WORK REQUEST:
Every line that contains the word "agent" should be copied from the records below.

PROVIDED RECORDS:
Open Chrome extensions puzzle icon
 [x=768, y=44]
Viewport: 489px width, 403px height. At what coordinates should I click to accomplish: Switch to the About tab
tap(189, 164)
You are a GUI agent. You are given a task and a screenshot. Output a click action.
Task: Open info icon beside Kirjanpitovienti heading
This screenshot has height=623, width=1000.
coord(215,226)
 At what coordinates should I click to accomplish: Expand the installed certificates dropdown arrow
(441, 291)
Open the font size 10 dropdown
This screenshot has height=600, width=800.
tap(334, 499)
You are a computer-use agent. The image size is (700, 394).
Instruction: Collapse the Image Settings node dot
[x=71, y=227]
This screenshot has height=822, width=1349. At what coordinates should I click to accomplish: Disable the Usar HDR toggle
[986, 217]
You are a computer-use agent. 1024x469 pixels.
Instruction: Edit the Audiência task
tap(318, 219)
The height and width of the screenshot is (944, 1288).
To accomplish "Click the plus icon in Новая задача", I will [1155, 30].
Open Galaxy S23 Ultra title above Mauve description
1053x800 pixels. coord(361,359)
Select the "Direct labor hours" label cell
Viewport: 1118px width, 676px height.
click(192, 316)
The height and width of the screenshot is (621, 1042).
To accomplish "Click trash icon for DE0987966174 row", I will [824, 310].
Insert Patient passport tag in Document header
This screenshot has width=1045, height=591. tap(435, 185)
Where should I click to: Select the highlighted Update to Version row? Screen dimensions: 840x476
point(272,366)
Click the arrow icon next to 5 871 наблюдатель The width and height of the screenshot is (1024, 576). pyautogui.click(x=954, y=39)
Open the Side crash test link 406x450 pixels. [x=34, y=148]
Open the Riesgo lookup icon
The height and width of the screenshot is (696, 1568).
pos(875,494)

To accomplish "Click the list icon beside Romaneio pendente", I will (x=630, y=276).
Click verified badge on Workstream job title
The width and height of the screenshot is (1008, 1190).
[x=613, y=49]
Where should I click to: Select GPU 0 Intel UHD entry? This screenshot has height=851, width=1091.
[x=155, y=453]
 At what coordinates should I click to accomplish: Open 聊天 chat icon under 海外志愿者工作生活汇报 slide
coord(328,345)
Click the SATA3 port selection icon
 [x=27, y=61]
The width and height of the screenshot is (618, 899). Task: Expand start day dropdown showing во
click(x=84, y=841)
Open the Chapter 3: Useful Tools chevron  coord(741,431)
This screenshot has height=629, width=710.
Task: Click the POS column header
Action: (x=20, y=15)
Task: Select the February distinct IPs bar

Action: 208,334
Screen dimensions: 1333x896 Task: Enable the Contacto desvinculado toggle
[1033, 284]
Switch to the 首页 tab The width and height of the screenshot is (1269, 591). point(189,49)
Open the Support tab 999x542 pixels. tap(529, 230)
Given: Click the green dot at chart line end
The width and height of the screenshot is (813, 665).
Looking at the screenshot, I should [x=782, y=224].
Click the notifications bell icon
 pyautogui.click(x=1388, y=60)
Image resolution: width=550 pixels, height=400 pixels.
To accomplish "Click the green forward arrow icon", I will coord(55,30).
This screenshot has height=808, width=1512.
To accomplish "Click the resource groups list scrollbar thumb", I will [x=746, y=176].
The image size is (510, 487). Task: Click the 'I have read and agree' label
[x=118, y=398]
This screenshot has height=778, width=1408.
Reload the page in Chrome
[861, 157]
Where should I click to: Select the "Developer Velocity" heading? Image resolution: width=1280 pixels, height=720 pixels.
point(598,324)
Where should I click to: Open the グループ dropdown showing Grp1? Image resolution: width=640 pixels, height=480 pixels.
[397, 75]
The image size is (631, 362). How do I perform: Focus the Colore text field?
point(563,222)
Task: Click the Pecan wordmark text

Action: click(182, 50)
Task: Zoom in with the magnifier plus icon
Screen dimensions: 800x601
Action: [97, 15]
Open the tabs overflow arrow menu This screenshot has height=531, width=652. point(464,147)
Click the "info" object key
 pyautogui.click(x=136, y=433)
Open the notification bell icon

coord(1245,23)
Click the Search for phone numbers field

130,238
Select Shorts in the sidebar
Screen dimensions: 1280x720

EXERCISE RESPONSE:
You are a GUI agent. You are given a task and a screenshot. Output a click action.
You are a computer-use agent. The image size is (700, 394).
You are a computer-use agent. 1024x469 pixels.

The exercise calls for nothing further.